After engaging in a session of user testing, I’ve been busy updating my Processing code to reflect the feedback that I received.
The main piece of constructive criticism that I got was that the project would be improved by utilising a more interesting, more colourful colour scheme. I have since come up with a way to do this which works around a previous dilemma I was having – which colour to use. The sketch now uses a different random colour for the visuals each time the drawing function starts (either when the program is first run, or after each playback is over). To implement this in a way that still allowed for a visual colour change to coincide with the playing of the audio notes, I decided it would be easier if I first made a few small changes to my existing code.
To achieve what I had in mind for the colouring of the notes, I first changed the colour mode of the project to HSB. This stands for hue/saturation/brightness, as opposed to the red/green/blue of the previous RGB colour mode. This is a change I made so that I could easily change the saturation and brightness levels of the colour in correspondence with several other factors of the project.
In the note class I had previously defined, I changed the colour variable to be assigned the value of a new global variable I created called segColor, which is given a random colour value in the setup of the sketch. Then, this colour is modified upon the initialisation of a ‘note’ object, so that the colour varies with the amplitude of the sound it produces and the size of the circle drawn to the screen. This is achieved through altering the saturation value of the colour to a mapping of the z parameter (which also defines size and amplitude) between 0 and 100. This causes faster motions by the user to correspond with bigger circles, more vibrant colours and louder sounds. I think this is a good implementation as it forms a strong link between the elements of the project.
It is important for my vision of the project to have the appearance of a note visibly change in some way while its sound is being played to the user, so that it is clear that the two things are related. To achieve this previously, I had the notes turning red to indicate playback. However, this no longer makes sense with the variable colours of the project. Instead, the brightness of the random colour of the notes (which is initially defined with a brightness value of 80), is now increased to 100 for a short period of time, before gradually fading back to its original value. This creates a ‘flash’ of brightness in the note, and very effectively lets the user know which note is being played back. To achieve this, I added a ‘flash’ function to the note class, which simply increases the brightness of the note’s colour and sets a variable to declare that the note has flashed.
Then, in the drawCircle method of the class is a check for this value to see if the note has increased in brightness. If it has, the brightness is reduced by 2 and the colour updated, until the brightness is once more at its starting value and the note has returned to its initial colour. This creates a gradual fade back to to the starting colour, which makes the transition seem more organic and less jarring for the user.
An additional issue, which I did not point out in the user testing post but which has since become apparent, is that the sketch was found to start to slow down once the notes ArrayList held too many values. This is because each frame, all of the circles need to be drawn and at each playback the entire list of notes needs to be played. To counter this issue, I implemented a piece of code so that the ArrayList is reset and the canvas cleared if the list holds more than notes.

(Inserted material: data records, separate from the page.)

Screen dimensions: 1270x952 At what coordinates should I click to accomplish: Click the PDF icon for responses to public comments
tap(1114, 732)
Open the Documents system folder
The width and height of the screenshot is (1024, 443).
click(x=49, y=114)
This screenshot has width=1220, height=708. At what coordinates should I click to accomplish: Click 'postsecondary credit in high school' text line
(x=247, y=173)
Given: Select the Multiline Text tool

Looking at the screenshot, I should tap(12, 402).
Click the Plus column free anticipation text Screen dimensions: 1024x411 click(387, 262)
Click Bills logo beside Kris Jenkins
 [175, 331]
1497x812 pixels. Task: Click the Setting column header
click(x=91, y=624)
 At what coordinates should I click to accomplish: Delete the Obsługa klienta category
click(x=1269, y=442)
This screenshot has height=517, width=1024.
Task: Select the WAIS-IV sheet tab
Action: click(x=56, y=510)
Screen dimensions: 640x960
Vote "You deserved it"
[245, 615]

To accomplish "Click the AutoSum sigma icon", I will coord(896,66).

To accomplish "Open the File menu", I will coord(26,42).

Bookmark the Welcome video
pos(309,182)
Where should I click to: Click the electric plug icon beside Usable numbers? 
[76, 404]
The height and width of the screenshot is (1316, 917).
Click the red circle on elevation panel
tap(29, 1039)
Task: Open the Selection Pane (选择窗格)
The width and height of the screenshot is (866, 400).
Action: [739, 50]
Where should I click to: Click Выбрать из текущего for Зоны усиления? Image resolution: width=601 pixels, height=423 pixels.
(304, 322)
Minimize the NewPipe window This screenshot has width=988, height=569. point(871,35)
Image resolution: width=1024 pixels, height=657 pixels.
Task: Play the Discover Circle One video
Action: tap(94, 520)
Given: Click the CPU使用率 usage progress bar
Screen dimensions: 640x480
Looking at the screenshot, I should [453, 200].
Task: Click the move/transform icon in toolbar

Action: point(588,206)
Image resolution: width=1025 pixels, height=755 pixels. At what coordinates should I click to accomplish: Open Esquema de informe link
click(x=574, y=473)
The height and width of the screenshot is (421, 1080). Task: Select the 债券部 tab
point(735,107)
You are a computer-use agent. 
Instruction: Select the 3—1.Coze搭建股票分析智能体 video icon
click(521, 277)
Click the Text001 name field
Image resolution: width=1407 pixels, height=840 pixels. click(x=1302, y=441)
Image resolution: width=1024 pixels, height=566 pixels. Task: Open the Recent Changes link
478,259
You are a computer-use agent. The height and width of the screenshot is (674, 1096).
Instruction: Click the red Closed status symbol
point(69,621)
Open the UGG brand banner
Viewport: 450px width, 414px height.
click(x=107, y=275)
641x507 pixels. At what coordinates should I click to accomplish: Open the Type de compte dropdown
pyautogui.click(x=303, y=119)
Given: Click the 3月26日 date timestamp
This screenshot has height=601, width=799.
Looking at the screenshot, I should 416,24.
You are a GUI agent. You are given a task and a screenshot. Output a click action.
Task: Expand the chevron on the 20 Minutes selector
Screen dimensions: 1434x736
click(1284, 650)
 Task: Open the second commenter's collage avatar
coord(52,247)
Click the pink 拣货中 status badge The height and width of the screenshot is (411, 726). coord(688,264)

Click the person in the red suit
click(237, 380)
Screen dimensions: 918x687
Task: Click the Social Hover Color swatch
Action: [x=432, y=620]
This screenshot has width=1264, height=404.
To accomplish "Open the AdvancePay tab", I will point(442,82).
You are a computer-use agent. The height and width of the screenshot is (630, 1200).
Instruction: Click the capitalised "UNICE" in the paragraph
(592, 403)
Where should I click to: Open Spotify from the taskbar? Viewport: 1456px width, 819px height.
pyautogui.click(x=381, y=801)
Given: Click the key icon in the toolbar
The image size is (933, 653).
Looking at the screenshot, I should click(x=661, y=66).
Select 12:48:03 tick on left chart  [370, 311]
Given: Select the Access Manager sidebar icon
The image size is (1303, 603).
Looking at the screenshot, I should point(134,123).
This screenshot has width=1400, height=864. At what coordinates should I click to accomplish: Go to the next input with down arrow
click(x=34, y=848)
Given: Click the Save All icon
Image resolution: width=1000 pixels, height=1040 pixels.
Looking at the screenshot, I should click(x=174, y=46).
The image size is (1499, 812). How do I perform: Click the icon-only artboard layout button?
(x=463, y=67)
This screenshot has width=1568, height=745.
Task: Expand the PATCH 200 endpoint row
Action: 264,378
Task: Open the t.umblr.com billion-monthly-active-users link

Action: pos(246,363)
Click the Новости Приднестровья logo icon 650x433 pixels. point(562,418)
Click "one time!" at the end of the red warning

This is useful, as previously there was no way to clear these things without restarting the sketch, and I needed to find a method of doing this before finalisation of the project anyway. One concern I had with doing it this way is that some of the collaborative aims of the project would be lost, as multiple users would be less likely to be able to work together to produce one audiovisual design without it being very short as the previous work would be cleared. However, the limit being set where it is still permits multiple drawings to merge together in this way, as long as they are kept to a reasonable length. This unfortunately is a necessity if the project is to be kept usable, without noticeable slowdowns which reduce the quality of the interaction with the work. Ultimately I do not think the work is negatively impacted overall by implementing this function.
Return of the testers
I asked the testers from the previous testing session to have another look at the project with these changes made to it, to see what their opinions were on (what I hoped would be) the final version of the work.
Their feedback was massively positive, which pleased me to hear. The new colour scheme was approved of, and they agreed that setting the size limit on the list of notes improves the overall usability of the project. The changes seemed to go down so well, in fact, that at the end of the testing when I tried to close the project, one of the testers asked me to leave it for a minute because he was enjoying interacting with it.
This positive feedback is great to hear and I’m confident that, with the issues that were found in my rounds of user testing resolved, I have produced a project which I’m happy to call a final version and take into the Weymouth House foyer for display on the public screens.